So that left it to me and my brother to recreate the hockey magic on our own. Most January weekends, my brother and I would venture to our backyard pond, lace up our rented skates, and try to recreate scenes from the Mighty Ducks movies. We loved imitating the Flying V and always tried to do a “triple deke”. Our favorite move to recreate was Russ Tyler’s immortal “Knuckle Pick”.  We lived in our own world apart from the NHL or organized hockey.


The reason I loved Ducks movies is that I could have been one of those kids. If only a few things were different. If only someone could have taught me to handle a puck. If only my dad paid the money to get me into the Forest Lake Hockey Association. If he’d only let me sell pizza. The Ducks were (mostly) Minnesota kids playing the Minnesotan game. And I was left in the cold.
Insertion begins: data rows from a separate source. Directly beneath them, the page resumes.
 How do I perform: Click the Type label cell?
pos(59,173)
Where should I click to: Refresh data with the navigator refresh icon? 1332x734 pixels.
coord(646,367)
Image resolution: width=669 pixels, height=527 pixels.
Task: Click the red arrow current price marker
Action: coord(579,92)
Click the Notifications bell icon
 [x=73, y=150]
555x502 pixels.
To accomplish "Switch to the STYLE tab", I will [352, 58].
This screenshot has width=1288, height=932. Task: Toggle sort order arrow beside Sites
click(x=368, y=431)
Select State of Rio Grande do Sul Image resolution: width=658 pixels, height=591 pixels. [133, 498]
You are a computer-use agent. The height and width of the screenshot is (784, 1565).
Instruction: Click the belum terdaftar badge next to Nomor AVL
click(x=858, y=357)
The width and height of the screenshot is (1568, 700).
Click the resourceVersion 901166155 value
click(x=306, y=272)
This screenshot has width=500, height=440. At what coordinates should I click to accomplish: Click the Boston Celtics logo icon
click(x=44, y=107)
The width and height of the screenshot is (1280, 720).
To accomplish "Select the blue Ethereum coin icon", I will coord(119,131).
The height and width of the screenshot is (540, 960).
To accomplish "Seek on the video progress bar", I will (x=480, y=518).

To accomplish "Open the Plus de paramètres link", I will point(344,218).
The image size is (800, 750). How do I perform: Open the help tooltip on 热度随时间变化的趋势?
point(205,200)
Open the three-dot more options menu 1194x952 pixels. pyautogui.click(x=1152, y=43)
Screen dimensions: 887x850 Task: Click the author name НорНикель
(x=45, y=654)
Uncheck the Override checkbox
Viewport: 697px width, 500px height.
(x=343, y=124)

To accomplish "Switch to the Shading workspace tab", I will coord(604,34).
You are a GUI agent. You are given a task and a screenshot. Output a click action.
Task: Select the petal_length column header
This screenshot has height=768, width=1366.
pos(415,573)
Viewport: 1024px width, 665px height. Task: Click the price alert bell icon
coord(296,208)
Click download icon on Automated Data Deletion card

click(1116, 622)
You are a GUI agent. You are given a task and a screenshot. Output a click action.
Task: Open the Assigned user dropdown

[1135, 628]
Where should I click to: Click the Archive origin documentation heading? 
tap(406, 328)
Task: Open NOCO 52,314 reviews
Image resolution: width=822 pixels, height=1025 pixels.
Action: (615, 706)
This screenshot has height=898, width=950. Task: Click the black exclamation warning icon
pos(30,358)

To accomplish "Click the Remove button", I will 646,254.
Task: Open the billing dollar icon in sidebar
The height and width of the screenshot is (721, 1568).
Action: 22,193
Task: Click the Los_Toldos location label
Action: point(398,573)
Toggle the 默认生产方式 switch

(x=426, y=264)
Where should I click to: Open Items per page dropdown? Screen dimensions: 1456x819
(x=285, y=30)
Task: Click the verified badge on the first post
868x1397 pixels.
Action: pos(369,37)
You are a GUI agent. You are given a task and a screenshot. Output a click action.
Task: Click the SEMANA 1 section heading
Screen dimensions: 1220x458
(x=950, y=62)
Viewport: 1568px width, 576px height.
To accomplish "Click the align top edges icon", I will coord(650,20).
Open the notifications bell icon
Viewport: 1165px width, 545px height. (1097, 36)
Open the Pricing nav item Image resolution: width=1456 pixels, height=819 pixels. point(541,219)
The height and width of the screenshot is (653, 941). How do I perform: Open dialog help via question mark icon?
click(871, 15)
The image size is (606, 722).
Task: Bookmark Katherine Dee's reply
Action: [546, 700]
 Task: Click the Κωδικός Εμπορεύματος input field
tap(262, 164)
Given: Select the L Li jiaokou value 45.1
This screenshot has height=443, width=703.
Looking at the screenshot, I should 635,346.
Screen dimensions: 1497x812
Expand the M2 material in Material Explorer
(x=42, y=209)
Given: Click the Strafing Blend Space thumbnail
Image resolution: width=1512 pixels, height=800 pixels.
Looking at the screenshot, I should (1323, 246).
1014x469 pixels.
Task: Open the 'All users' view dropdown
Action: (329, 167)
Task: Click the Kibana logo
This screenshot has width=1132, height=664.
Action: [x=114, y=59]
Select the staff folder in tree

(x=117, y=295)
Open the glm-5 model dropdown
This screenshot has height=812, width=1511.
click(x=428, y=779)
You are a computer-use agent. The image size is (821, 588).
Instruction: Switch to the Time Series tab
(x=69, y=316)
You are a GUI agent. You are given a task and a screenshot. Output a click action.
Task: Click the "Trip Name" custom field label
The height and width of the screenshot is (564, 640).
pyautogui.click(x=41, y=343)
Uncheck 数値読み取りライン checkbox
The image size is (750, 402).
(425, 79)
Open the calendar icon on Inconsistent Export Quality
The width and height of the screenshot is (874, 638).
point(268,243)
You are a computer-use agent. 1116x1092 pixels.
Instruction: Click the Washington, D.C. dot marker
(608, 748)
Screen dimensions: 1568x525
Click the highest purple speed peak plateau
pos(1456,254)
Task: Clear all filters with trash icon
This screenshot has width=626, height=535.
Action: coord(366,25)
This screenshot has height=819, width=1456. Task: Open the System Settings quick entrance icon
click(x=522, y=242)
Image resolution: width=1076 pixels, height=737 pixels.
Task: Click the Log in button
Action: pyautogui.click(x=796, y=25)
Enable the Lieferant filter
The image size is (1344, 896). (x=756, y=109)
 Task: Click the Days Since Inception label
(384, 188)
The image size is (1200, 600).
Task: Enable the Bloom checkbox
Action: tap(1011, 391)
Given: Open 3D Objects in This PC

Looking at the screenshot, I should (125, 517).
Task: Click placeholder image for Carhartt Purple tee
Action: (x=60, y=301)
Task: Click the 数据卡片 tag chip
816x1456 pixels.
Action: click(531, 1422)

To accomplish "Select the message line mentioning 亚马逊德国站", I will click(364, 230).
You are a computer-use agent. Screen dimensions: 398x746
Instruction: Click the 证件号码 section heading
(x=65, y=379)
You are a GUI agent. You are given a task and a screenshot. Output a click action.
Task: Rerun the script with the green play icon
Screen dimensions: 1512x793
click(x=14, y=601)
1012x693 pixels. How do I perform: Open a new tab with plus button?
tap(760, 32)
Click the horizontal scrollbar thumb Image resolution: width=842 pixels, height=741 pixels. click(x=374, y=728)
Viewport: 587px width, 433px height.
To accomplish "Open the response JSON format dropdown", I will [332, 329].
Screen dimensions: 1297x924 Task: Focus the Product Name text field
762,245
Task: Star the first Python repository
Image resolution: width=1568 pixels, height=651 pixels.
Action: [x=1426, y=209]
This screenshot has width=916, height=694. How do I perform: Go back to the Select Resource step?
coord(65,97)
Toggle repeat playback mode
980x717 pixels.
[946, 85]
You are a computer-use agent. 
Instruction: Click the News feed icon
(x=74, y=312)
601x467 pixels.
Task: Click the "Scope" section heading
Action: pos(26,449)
Today, I rarely watch hockey. The last full game I watched was the 2010 Olympics. I’ll follow the big news and take in the SportsCenter highlights, but my relationship with the sport will probably not go any farther than that. I didn’t grow up playing the game and the Wild came along too late for me to become attached to them. I am invested in the Timberwolves, Twins, and Vikings. And with all their failures, I don’t think I could stand to get my heart broken by another team.

Even so, I still respect the sport. I’ll go to a game if I’m invited and I’ve never had a bad experience at one. It’s just that I’ll never love the sport the way I do basketball, baseball or football. I’ll probably never buy a Minnesota Wild jersey and I’ll never be invited to play in a rec league game.

However, if my future kid says they want to play hockey, I won’t say anything. I’ll just pop in a DVD (or whatever we have then) of the Mighty Ducks and let them dream away.


I also loved Breaking Away, but I didn’t get my training wheels off until I was nine.